---- Records for processing
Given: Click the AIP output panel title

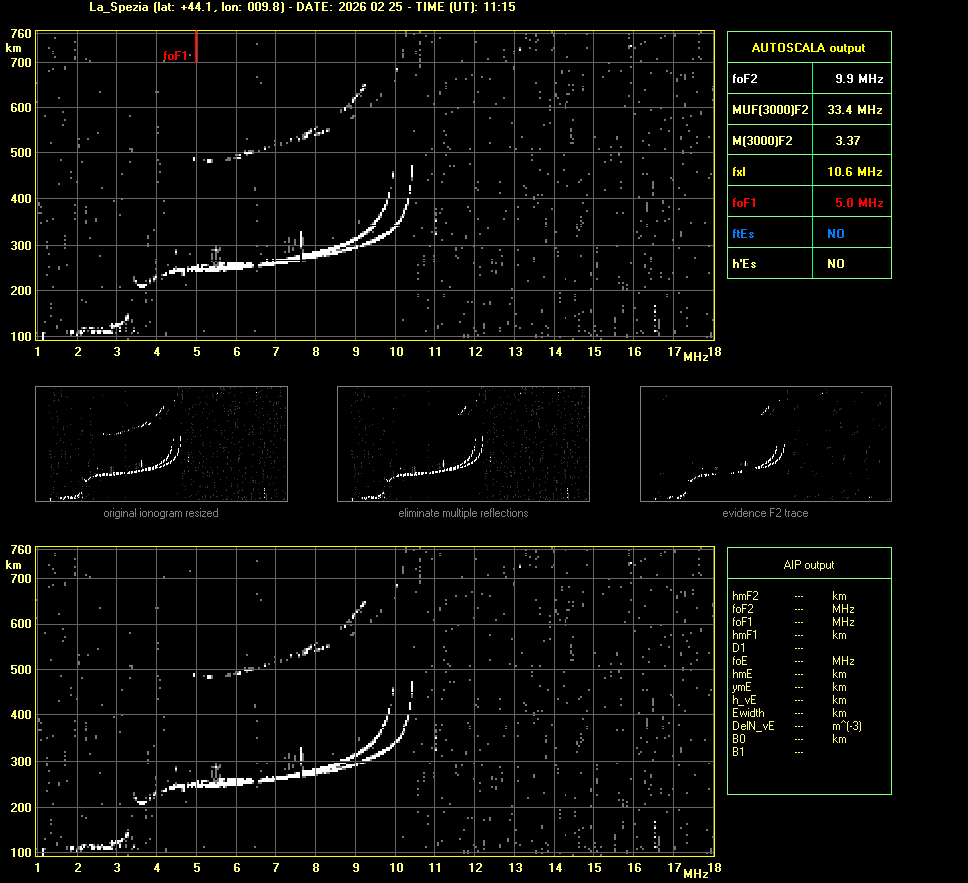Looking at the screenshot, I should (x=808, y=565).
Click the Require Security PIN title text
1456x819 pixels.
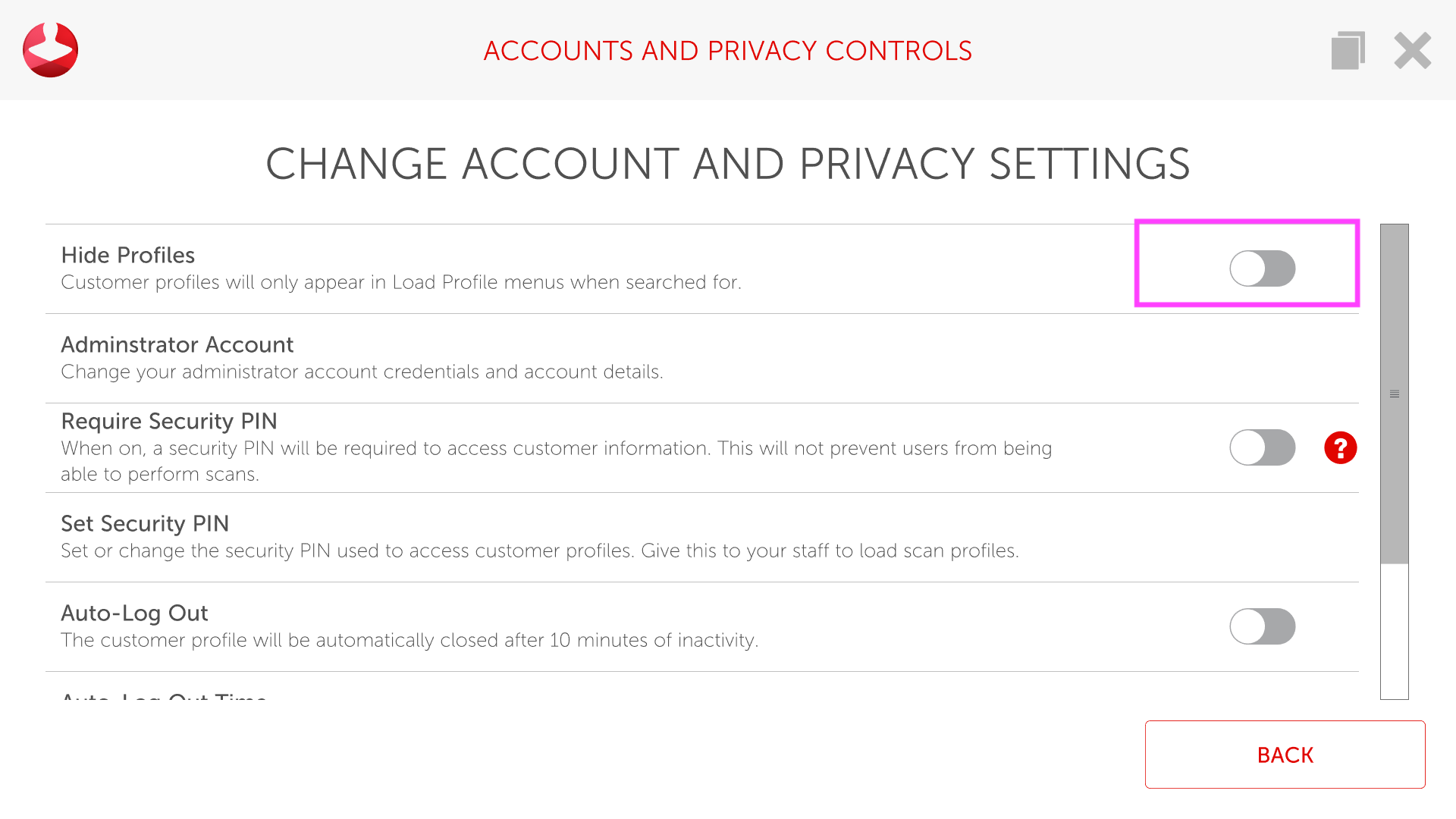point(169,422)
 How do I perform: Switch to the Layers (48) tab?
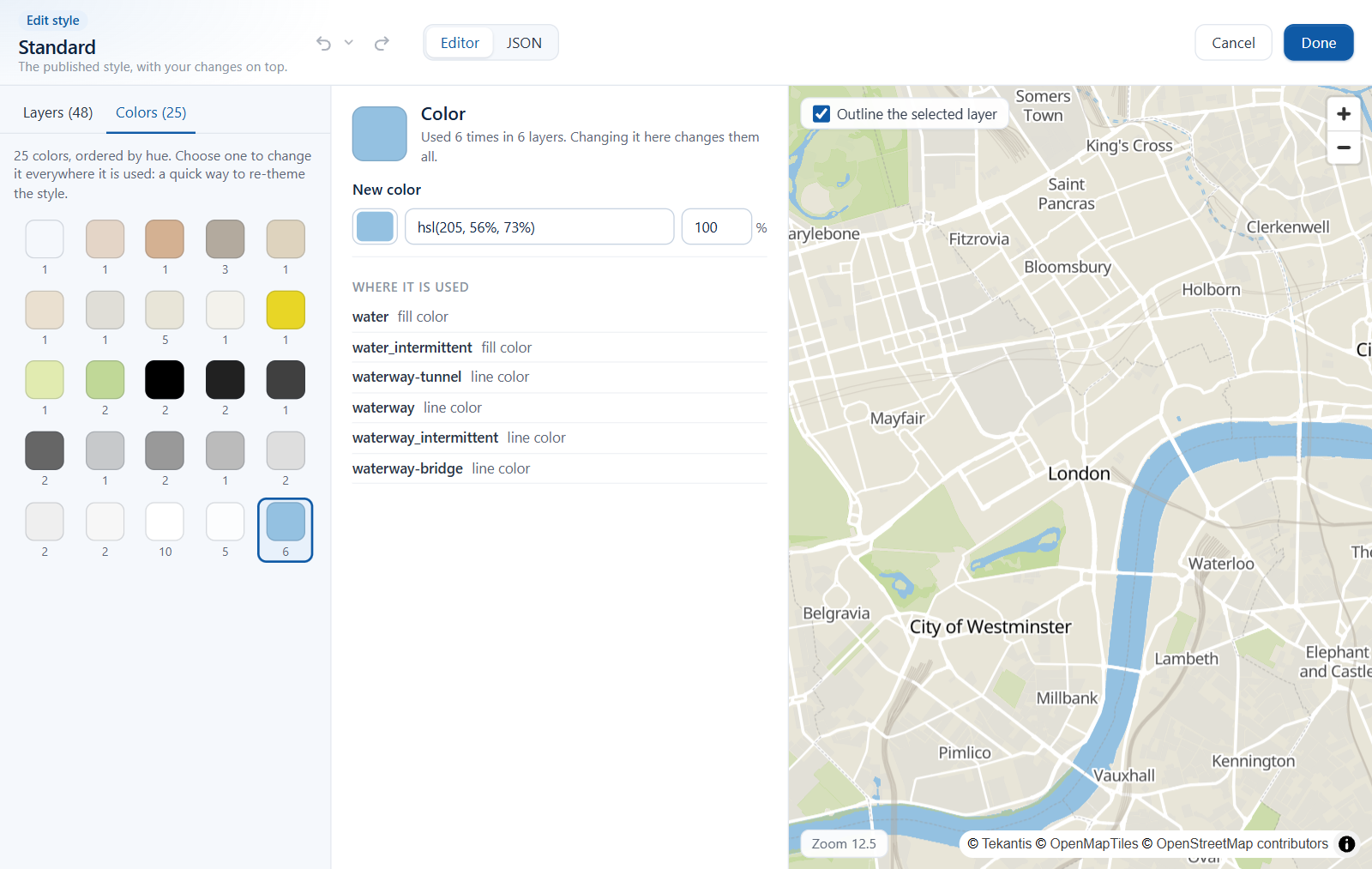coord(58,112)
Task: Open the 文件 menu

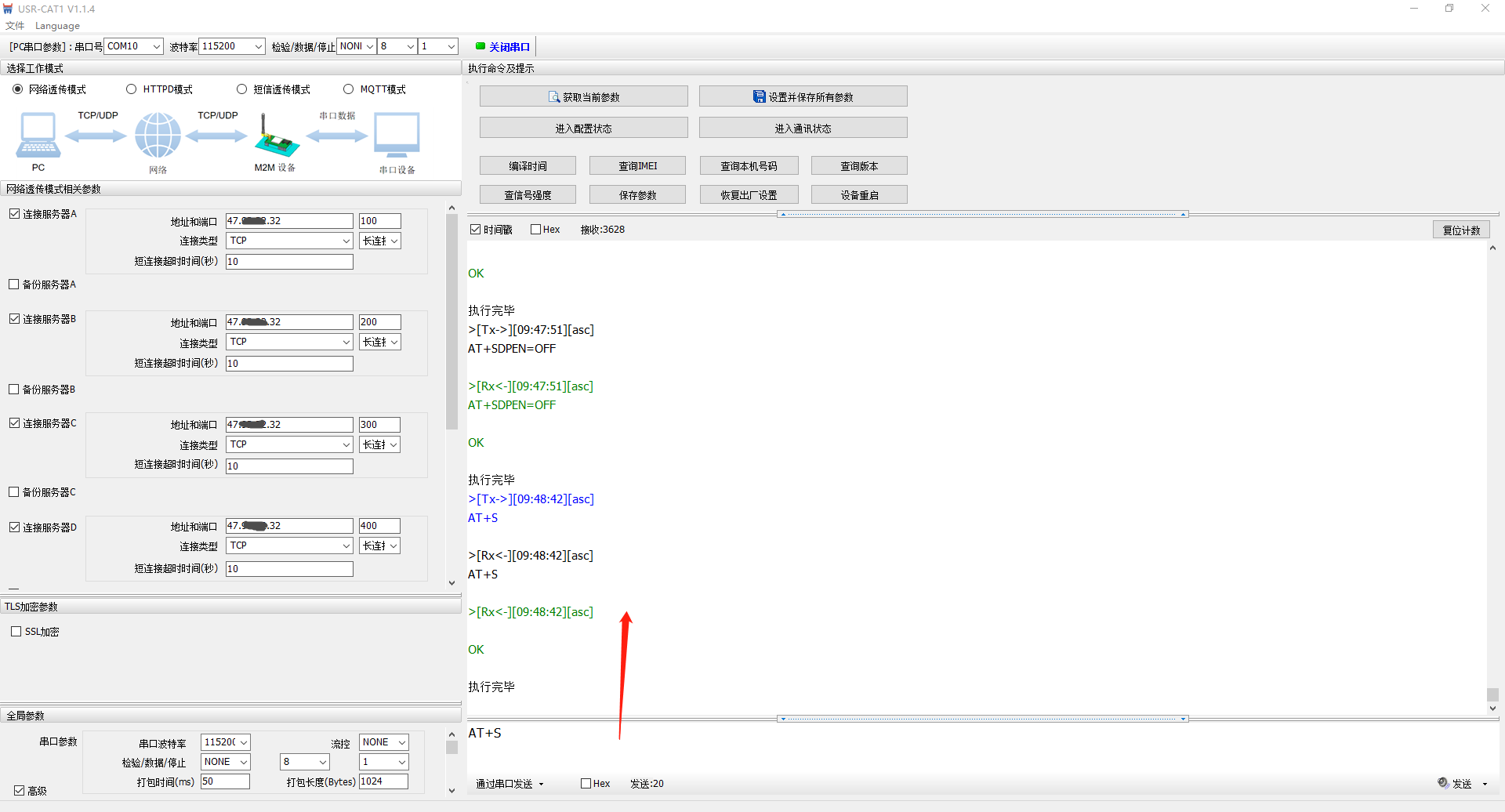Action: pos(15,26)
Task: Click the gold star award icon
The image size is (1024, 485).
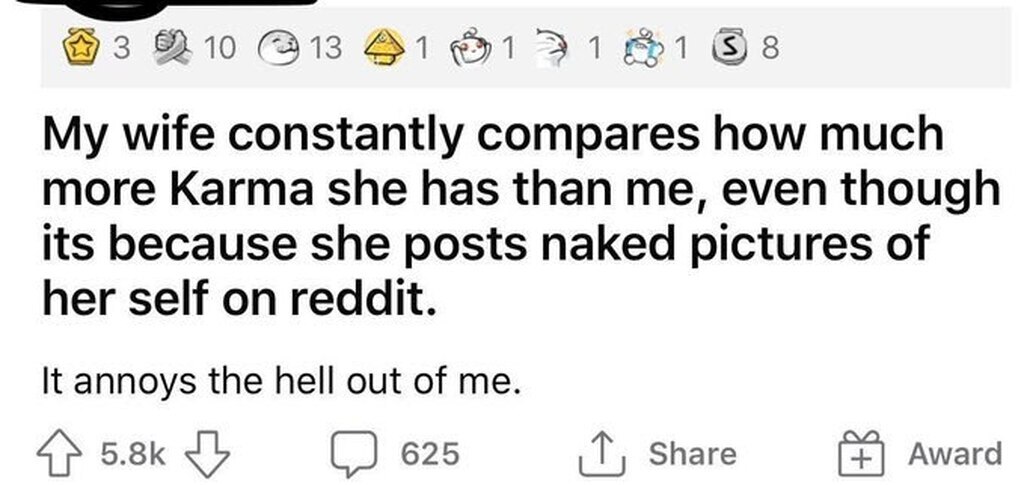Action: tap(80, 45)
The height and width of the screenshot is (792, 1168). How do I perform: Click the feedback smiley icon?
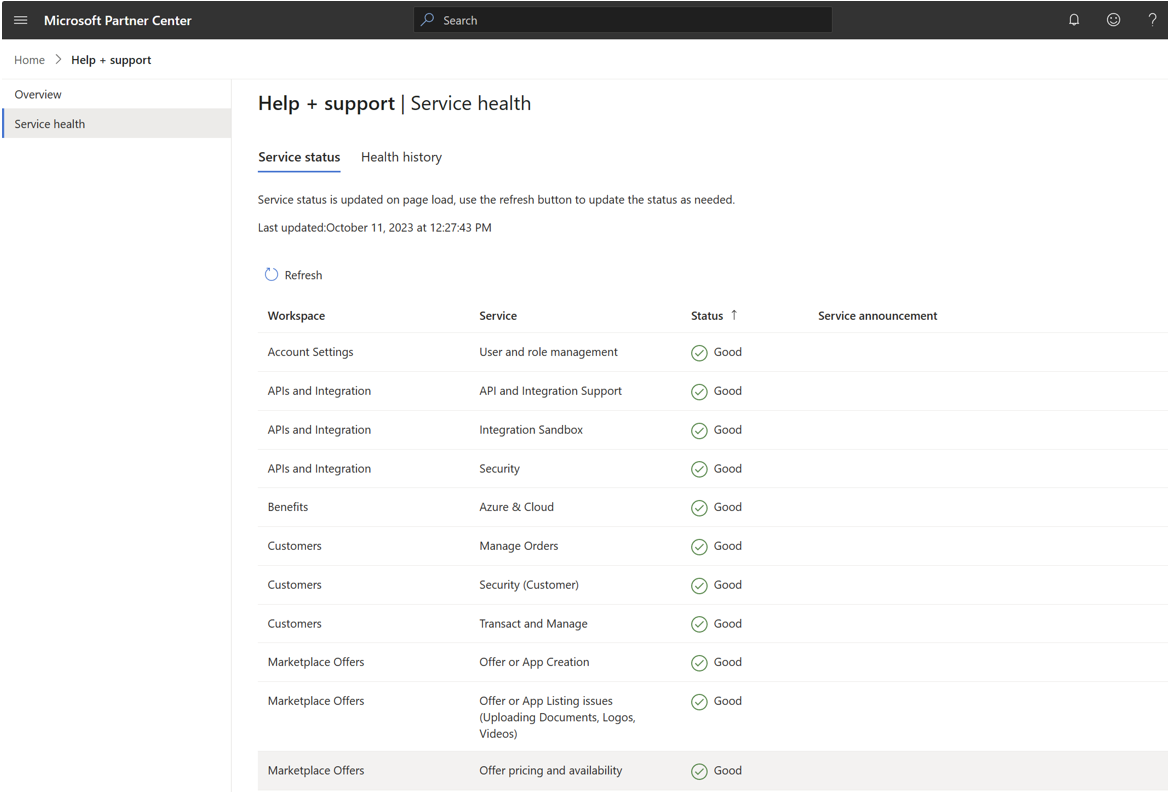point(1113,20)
--------
Without any pictures, please write out the lines from the one containing "Task: Open the 文件 menu" through the final line of the data, exactly and inclusive of both ends.

Task: Open the 文件 menu

Action: pos(15,26)
Task: Click the gold star award icon
The image size is (1024, 485).
Action: tap(80, 45)
The height and width of the screenshot is (792, 1168). How do I perform: Click the feedback smiley icon?
point(1113,20)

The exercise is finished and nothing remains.